Sources close to the Chancellor confirm that the war effort has already cost the UK an estimated £12 billion in direct military expenditure and sanctions enforcement, with indirect costs from disrupted shipping lanes in the Strait of Hormuz pushing the total towards £20 billion. The memo cites a 15% drop in oil imports from the region, forcing the government to dip into strategic reserves and negotiate emergency supplies from Norway and the US.
But the damage goes beyond energy. Manufacturing output has slumped 2.3%, with automotive and aerospace sectors reporting cancelled orders from Middle Eastern clients. The City of London is feeling the pinch too: the FTSE 100 has shed 8% since the first airstrikes, and the pound has fallen to $1.18, its lowest since the 2016 referendum. The Treasury warns that inflation, already at 4.2%, could spike to 6% by year’s end if supply chains remain clogged.
The government’s response has been typical: a mix of blame-shifting and sticking plasters. The Business Secretary appeared on morning television today to tout a new ‘War Economy Resilience Fund’ worth £500 million, but that’s pocket change compared to the losses.

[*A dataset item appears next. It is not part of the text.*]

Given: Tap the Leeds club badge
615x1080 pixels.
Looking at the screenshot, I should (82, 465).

Meanwhile, the Chancellor is reportedly considering a rise in corporation tax from 25% to 28% and a temporary windfall tax on energy companies – a move that would be political suicide in normal times but might pass under the banner of national sacrifice.
The human cost is already visible. Unemployment claims jumped by 30,000 last month, with the hardest hit in port cities like Felixstowe and Hull, where shipping activity has halved. Small businesses that relied on exports to Iran and neighbouring countries are folding. One textile exporter in Manchester told me he’s lost contracts worth £2 million since October. ‘They don’t care about my orders,’ he said. ‘They’re worried about being hit by a drone.’

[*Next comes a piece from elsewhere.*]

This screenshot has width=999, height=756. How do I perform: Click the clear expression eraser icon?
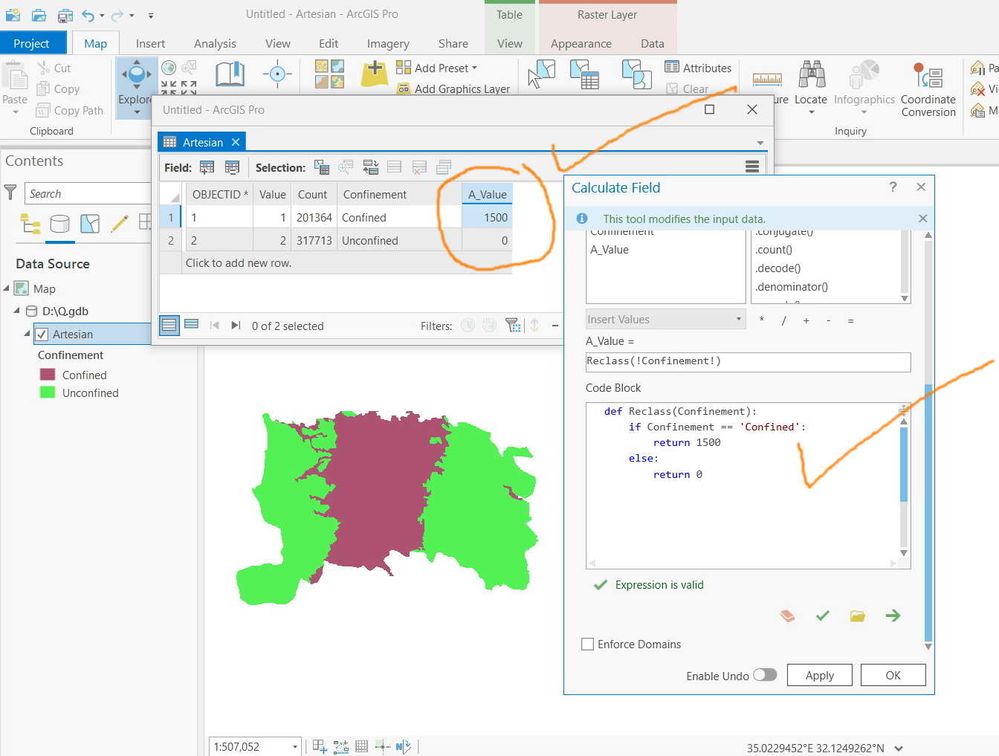coord(787,616)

But the real scandal is how we got here. Documents show that the Treasury’s own models, prepared in August, predicted a 0.4% contraction under a ‘limited engagement’ scenario. Instead, the government escalated – with US backing – into a full-blown air and naval campaign. The decision to close the Iranian embassy and freeze all bilateral trade was taken without consulting the Department for Business and Trade. One senior civil servant described it as ‘a foreign policy gamble that ignored the economic arithmetic’.
The opposition is circling. Labour’s shadow chancellor has called for an emergency budget and an independent inquiry into the war’s economic impact. But the government is digging in, insisting the conflict is necessary to protect global security. The Treasury memo, however, is stark: ‘Without a ceasefire within 60 days, the UK will face a recession deeper than 2008.’ The clock is ticking. And inside the Treasury, the lights are burning late as officials scramble to find money that simply isn’t there.